(Records from a collection)

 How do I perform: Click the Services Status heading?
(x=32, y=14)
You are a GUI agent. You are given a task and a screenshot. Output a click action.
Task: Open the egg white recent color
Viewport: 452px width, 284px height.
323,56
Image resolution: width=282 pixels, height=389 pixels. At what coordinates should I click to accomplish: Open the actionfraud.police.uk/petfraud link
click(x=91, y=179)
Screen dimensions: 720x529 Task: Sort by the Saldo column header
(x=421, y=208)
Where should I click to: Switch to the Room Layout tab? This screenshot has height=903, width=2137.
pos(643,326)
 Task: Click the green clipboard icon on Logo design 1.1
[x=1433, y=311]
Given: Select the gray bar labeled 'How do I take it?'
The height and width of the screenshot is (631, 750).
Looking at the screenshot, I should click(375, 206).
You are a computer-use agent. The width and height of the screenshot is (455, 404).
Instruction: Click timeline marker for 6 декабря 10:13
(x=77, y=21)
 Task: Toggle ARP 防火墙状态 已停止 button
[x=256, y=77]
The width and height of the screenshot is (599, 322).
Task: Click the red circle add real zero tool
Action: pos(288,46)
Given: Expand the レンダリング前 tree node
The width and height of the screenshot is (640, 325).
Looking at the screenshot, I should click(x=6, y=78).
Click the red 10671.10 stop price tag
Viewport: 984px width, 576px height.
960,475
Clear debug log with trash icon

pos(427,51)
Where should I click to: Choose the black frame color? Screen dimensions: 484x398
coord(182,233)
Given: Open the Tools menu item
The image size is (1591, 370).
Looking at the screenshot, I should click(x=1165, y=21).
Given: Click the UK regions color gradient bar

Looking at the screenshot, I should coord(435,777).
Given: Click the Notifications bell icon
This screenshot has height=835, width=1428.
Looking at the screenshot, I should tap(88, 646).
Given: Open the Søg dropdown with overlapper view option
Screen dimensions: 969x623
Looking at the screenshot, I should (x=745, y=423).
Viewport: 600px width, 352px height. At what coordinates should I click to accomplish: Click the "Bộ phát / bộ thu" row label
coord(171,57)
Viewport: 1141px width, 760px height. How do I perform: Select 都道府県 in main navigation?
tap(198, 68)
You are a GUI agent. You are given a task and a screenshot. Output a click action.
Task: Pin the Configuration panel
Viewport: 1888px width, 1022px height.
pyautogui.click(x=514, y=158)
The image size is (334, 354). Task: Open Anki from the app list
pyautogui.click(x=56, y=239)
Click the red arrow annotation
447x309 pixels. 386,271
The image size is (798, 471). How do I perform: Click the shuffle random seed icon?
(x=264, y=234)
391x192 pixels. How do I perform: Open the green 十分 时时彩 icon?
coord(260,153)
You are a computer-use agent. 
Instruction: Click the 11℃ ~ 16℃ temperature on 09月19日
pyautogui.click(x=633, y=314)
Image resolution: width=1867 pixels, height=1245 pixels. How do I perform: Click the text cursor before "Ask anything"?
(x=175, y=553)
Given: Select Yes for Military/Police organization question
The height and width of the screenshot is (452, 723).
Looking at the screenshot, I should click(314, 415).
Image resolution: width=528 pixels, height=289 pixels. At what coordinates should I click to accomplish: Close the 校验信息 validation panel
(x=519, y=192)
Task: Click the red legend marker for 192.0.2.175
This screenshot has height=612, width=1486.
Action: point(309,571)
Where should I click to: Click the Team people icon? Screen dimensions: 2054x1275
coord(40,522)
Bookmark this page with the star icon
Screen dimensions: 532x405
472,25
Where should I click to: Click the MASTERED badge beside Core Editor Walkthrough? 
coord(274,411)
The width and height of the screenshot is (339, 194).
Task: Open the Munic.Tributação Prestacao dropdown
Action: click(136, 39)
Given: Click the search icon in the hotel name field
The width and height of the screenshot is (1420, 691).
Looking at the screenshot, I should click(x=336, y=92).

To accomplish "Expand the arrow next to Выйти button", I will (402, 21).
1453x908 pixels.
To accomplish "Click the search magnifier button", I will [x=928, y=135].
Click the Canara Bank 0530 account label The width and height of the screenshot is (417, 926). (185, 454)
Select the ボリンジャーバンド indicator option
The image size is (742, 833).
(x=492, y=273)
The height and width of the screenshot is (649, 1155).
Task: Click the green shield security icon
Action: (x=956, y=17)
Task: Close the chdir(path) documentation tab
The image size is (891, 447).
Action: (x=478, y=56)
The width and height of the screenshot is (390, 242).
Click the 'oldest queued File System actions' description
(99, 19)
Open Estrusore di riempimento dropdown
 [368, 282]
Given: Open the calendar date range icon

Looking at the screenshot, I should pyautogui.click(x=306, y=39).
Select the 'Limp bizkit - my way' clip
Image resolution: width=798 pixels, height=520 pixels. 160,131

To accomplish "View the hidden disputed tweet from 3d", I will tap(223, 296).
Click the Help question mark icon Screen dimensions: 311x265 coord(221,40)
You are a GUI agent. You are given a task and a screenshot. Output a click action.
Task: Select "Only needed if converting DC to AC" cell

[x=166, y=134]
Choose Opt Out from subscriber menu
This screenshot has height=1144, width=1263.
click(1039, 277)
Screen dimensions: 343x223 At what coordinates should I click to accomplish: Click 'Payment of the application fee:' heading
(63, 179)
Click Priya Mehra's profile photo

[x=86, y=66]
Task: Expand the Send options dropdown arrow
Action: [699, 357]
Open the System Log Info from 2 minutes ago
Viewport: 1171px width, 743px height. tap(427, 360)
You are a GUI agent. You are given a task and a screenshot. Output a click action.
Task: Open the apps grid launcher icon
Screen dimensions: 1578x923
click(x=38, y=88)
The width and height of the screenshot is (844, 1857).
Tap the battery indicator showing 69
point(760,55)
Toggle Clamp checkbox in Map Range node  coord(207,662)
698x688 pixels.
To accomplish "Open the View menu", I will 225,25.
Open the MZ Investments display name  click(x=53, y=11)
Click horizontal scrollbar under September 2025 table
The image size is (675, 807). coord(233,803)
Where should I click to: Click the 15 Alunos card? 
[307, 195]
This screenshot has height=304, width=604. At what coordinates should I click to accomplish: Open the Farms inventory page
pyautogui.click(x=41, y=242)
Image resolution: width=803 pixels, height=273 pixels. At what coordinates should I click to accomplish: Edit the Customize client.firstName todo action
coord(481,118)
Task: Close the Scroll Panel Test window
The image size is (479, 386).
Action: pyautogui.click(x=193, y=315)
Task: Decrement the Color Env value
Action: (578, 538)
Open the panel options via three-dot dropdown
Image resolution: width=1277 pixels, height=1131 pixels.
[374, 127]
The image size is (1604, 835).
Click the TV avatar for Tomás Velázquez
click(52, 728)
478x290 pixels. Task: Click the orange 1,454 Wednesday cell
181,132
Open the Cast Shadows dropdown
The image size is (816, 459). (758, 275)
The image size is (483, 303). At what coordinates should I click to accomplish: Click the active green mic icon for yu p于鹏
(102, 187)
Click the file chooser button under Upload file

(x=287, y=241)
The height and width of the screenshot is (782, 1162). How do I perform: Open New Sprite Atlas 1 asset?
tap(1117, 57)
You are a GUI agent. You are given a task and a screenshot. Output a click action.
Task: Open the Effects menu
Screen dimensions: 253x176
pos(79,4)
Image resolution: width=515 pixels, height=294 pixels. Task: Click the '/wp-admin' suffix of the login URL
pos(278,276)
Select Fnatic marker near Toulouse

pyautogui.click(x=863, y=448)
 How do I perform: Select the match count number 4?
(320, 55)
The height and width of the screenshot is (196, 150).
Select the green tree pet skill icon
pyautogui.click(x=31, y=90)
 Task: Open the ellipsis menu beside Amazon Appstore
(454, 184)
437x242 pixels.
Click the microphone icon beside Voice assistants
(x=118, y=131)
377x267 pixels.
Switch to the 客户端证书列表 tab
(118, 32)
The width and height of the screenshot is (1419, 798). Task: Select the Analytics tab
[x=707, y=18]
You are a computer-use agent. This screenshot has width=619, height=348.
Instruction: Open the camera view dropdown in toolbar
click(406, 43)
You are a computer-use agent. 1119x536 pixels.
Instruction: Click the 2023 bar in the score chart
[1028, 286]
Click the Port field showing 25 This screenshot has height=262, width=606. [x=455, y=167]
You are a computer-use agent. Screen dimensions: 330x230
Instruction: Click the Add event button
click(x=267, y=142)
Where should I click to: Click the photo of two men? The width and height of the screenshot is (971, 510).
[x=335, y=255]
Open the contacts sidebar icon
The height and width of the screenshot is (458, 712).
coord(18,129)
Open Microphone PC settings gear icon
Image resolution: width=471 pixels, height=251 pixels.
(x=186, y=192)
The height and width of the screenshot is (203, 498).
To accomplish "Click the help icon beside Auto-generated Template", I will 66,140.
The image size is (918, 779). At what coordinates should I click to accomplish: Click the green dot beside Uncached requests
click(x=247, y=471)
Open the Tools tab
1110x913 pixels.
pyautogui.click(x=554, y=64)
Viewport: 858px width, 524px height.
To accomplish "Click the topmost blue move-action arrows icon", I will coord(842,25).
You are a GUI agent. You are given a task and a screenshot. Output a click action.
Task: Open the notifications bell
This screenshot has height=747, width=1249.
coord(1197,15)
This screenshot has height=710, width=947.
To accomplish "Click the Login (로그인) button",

THE REQUEST: Rewrite the stretch of the records from the line containing "The width and height of the screenshot is (390, 242)." through the line containing "Click the Help question", replacing "calendar" with "schedule" and leaving everything else the same.

RESULT FOR THIS EXERCISE:
The width and height of the screenshot is (390, 242).
Click the 'oldest queued File System actions' description
(99, 19)
Open Estrusore di riempimento dropdown
 [368, 282]
Given: Open the schedule date range icon

Looking at the screenshot, I should pyautogui.click(x=306, y=39).
Select the 'Limp bizkit - my way' clip
Image resolution: width=798 pixels, height=520 pixels. 160,131

To accomplish "View the hidden disputed tweet from 3d", I will tap(223, 296).
Click the Help question mark icon Screen dimensions: 311x265 coord(221,40)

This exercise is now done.